Share
While the UN devotes its human rights operations to the demonization of the democratic state of Israel above all others and condemns the United States more often than the vast majority of non-democracies around the world, the voices of real victims around the world must be heard.
Original source
Police in Pakistan have opened cases against hundreds of unidentified men after a young woman was sexually assaulted and groped by a crowd of more than 400 men in a park in Lahore as she made a TikTok video.
The shocking assault was captured on several videos, which went viral and showed a mob descend on the woman as she was in Lahore’s Greater Iqbal park making a TikTok video with friends. In broad daylight, the men picked up the young woman and tossed her between them, tearing her clothes and assaulting and groping her.
The woman registered a case against 300 to 400 unidentified persons with Lahore police, according to the case report seen by the Guardian.
“The crowd pulled me from all sides to such an extent that my clothes were torn. I was hurled in the air. They assaulted me brutally,” the woman said in a statement to the police. She said the crowd also stole her money, earrings and a phone.
The footage prompted a wave of disgust and anger in Pakistan. The country’s information minister, Fawad Chaudhry, said arrests were being made. Some perpetrators have been identified through CCTV footage and eyewitness accounts. Chaudhry said: “We are working on it full throttle. Prime minister has taken notice also.”
Activists, politicians, celebrities, Amnesty International and people across Pakistan expressed their anger over the assault. The chairperson of the Pakistan People’s Party, Bilawal Bhutto Zardari, said the incident should “shame every Pakistani” and that it “speaks to a rot in our society”.
The Pakistani singer Farhan Saeed said he was “disgusted, furious, heartbroken, ashamed that the men of this country keep doing these horrible acts every other day”.
The Pakistani senator Sherry Rehman said a recent implosion of violence against women suggested the problem was worsening in Pakistan. “Most cases are mostly either ignored, buried or brushed aside in the patriarchal culture of silencing the victim,” she said.

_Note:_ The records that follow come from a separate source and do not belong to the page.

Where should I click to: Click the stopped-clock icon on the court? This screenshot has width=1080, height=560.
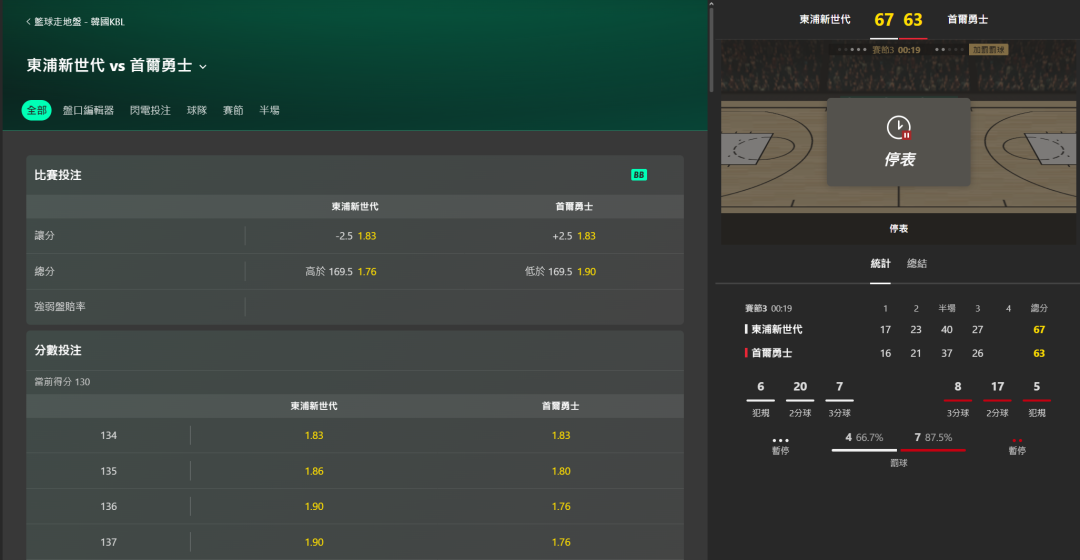[898, 128]
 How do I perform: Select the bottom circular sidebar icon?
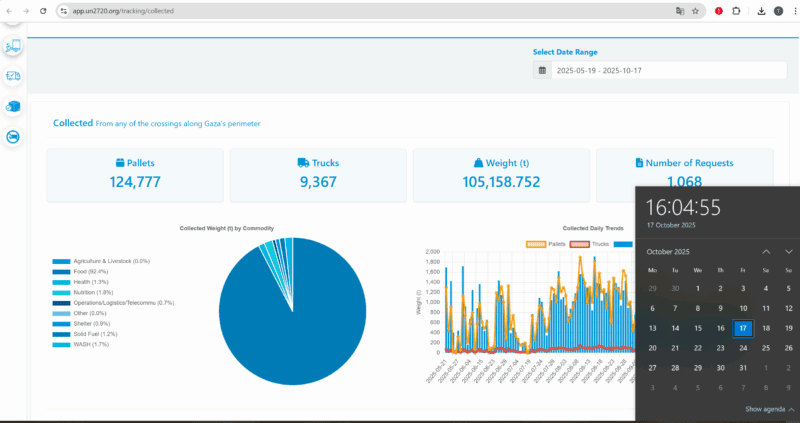(13, 137)
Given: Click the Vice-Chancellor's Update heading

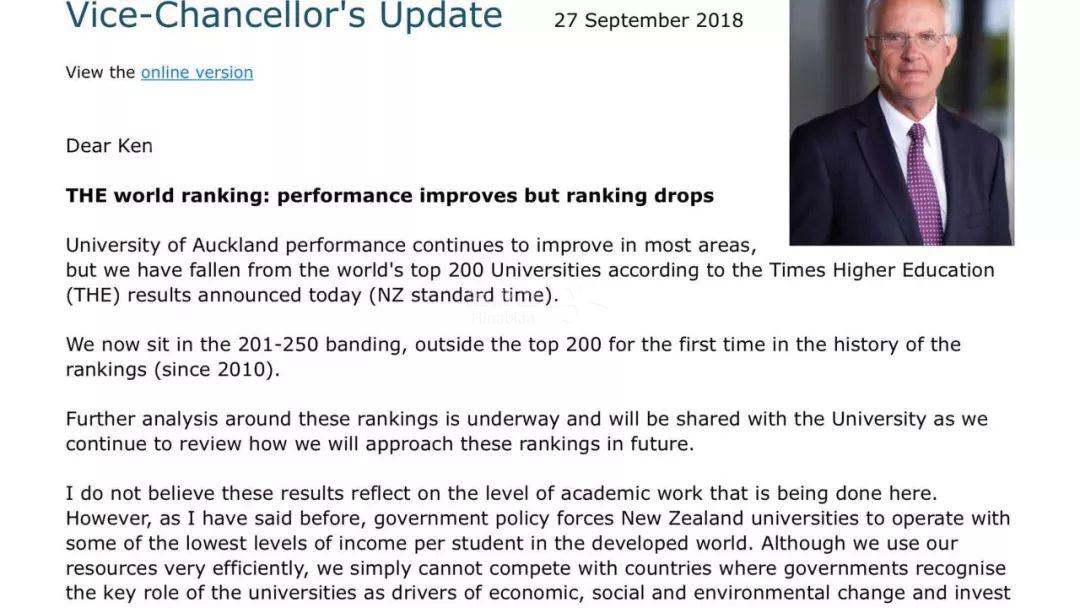Looking at the screenshot, I should tap(284, 16).
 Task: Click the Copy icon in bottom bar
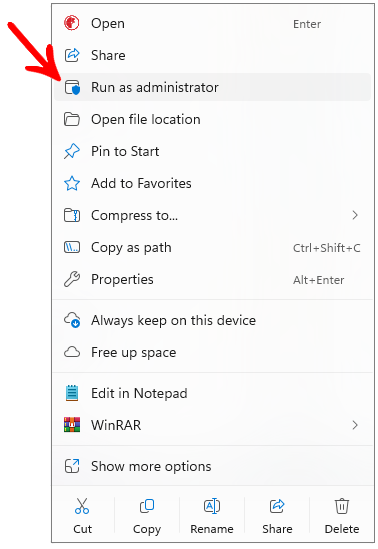tap(147, 506)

Pakistan is the sixth most dangerous country in the world for women, according to the Thomson Reuters Foundation. The Karachi-based organisation War Against Rape estimated that less than 3% of rape cases lead to convictions.

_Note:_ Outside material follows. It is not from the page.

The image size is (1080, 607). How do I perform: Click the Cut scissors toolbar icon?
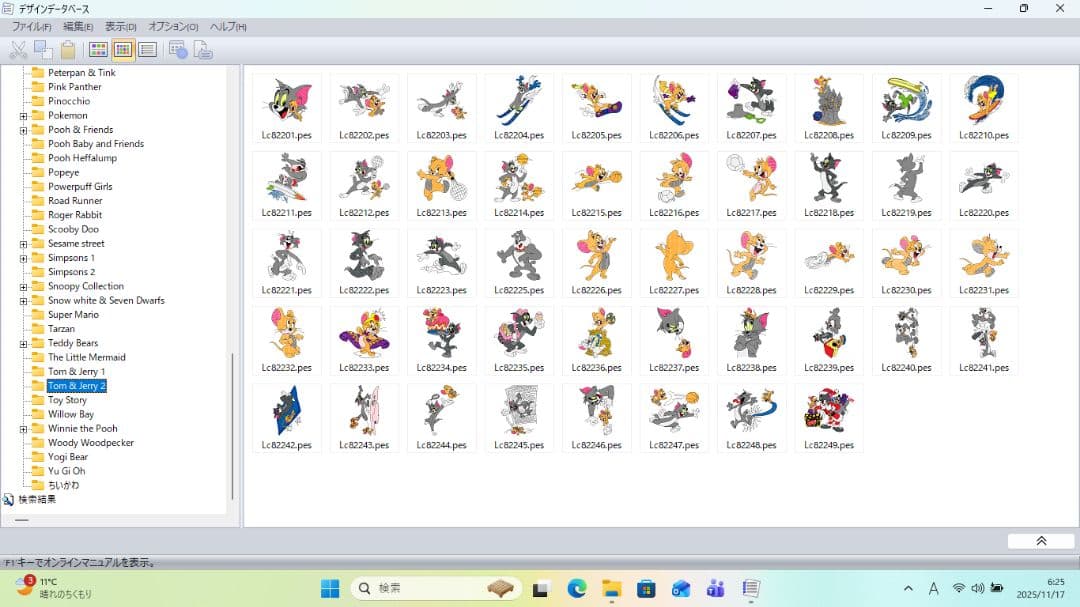point(18,50)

The prime minister, Imran Khan, has come under scrutiny for suggesting the rise in rape and assault cases was to be blamed on how women dressed and behaved. “If a woman is wearing very few clothes it will have an impact on the men unless they are robots,” said Khan in an interview in June. “If you raise temptation in society to a point – and all these young guys have nowhere to go – it has a consequence in the society.”
Rehman said Khan’s comments were “a reflection of our culture of sexism and misogyny. By saying women should dress a certain way, he is giving oppressors and criminals against women a new narrative to justify their behaviour.”
Women who have been fighting against violence and Pakistan’s patriarchal system have faced attacks and abuse and been slapped with false blasphemy and vulgarity charges. The organisers of Aurat March, the annual women’s march to fight for women’s rights, have faced harassment by religious groups and the police.
An organiser of the march, who had eight different police cases filed against her, which were later dismissed by the court, and requested to remain anonymous, said: “The government must consider this a national crisis. I really hope the government, after all these incidents, will stop blaming victims and terming them isolated incidents. It should engage with the women’s movement on the rising violence against women in the country.”
In July, Khan’s government was criticised by rights activists when news surfaced that it had sent the domestic violence protection and prevention bill 2021, designed to offer protection to women under threat from domestic violence, to the Council of Islamic Ideology (CII) for review. The body, made up entirely of men, examines laws to ensure they align with the values and rules of Islam.
Last week, the CII criticised the bill and shared its concerns over “un-Islamic injunctions” and said it would destroy the institution of the family.
Chaudhry said the government was dedicated to bringing women into politics and that the prime minister believed in empowering women. However, he said that “we need to change mindsets to prevent such crimes from happening”.
A female student at the National College of Arts in Lahore, requesting anonymity, said the women of Pakistan lived in fear of being groped or assaulted, and being blamed for any attacks. “I have to think twice as to what I should wear before going out just so I don’t come off as provocative in front of my [taxi] driver. Now going out for work has become an extreme sport, because you must think twice and you can’t be careless at any point.”